= Baribari Value =

Japanese game show

 Baribari Value (世界バリバリ★バリュー, Sekai Baribari ★ Baryuu) (or Baribari Value Around the World) is a weekly panel game show that is being broadcast from 22:00 (JST) until 22:54 every Wednesday; it is produced by Mainichi Broadcasting System (MBS-TV) in Osaka, Japan.

==Premise==
Quiz questions are set by reporters on location, who ask celebrity panelists in the studio to guess the prices of various things. In the show's original format, panelists guessed the prices of expensive or unusual items or services from around the world.

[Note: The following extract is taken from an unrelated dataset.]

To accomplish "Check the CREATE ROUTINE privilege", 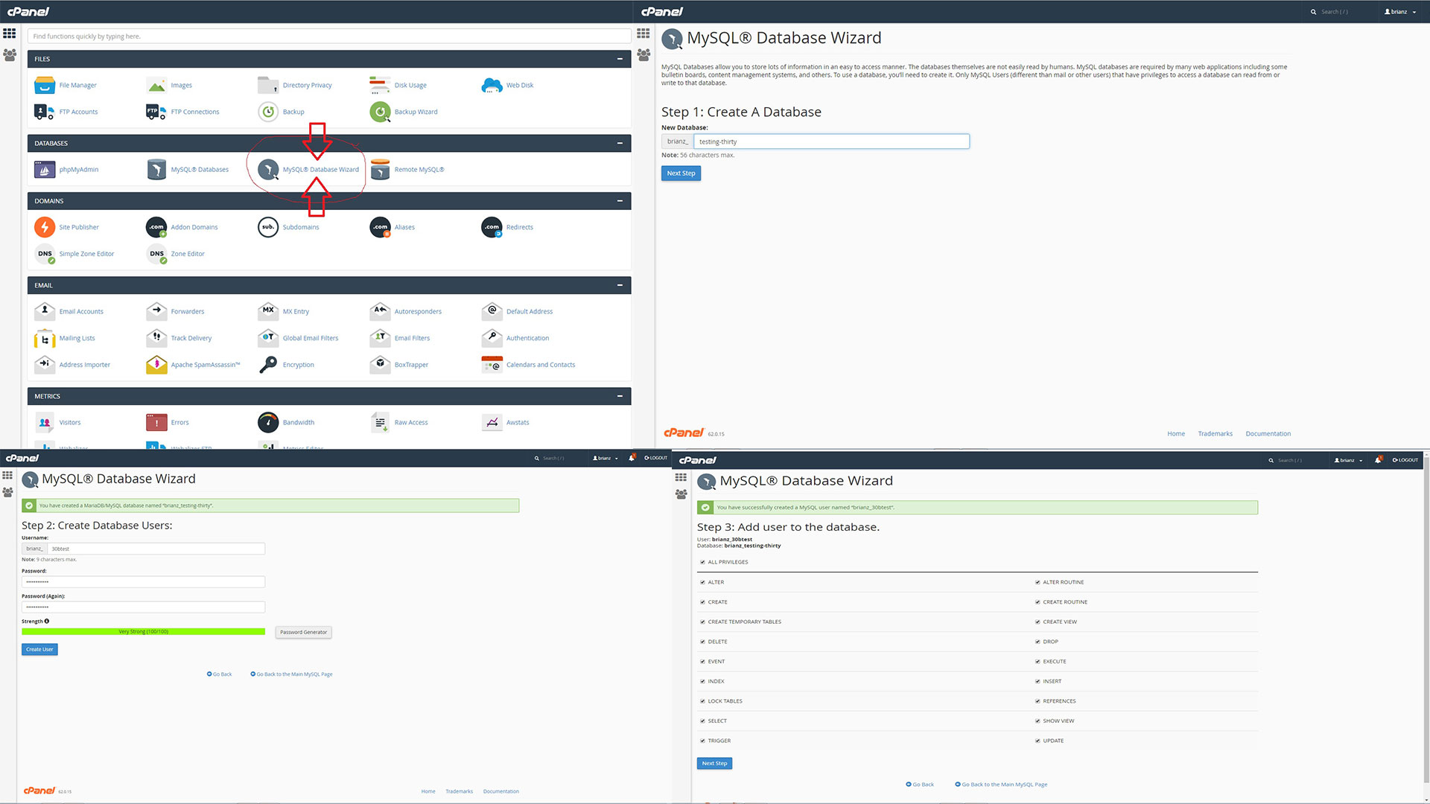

In the present format, however, they are asked to guess prices related to the lifestyles of the rich. The rich people visited are generally in Japan, although questions are sometimes sent from overseas.

==History==
Baribari started airing in Japan on April 15, 2003. From the start of its run until October 2005, the show was broadcast between 22:00 (JST) and 22:54 every Tuesday. It earned consistently good ratings every week. On October 19, 2005, its showtime was moved to Wednesdays from 22:00 until 22:54. Its ratings faltered for a while, then recovered.

Baribari is well known as a "celebrity introduction show" in Japan. This quiz show has introduced to the public celebrities such as surgeon Yuko Ikeda and her daughter Kanako Ikeda.